In the end, it's not a problem. If you were Twitter, you'd be looking at the world from a different perspective I think.
Here's a method call example to rate_limit_status:
100
2009-03-04T18:53:25+00:00
1236192805
98
We should be using this information smarter! *cough*TweetDeck*cough*
I think you make a great point, and I wasn't trying to blame Twitter (title is because I think it's a use problem), simply suggest a way that a Twitterholic, or even someone who simply leaves TweetDeck running, can combat their accidental abuse of the API. Whereby adding a security feature in as well. I don't claim to know how Twitter handles it's use of the API so I couldn't begin to tell you how they could implement a 'logout'. Maybe a temporary IP ban? Which could also go into reporting. (Hey Twitter, this IP is using my account, and it's definitely not me). I can already see that leading into a support nightmare but you know, just pushing out ideas.

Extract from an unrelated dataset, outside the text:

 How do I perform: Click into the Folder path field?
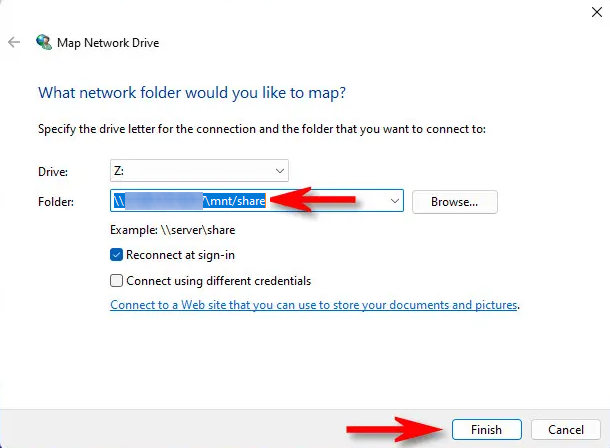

Actualy you CAN throttle TweetDeck's use of the API in the settings menu. there are 3 sliders that will poll how often each one can access the API and you can throttle from there. as well as does it have a lil space by the buttons up at the top right that says API calls remining. Do take this as I run TweetDeck spread wide so I can see 4 colums of data at one time. and I also tweak diffrent things on how information is pulled in tweetdeck, like groups and things of that nature.
Given the provided Apis, a client already has the ability of warning you that Twitter is being accessed from somewhere else. That'd be a start.
I agree with mubix. Cutting off a rogue client would be a great addition though.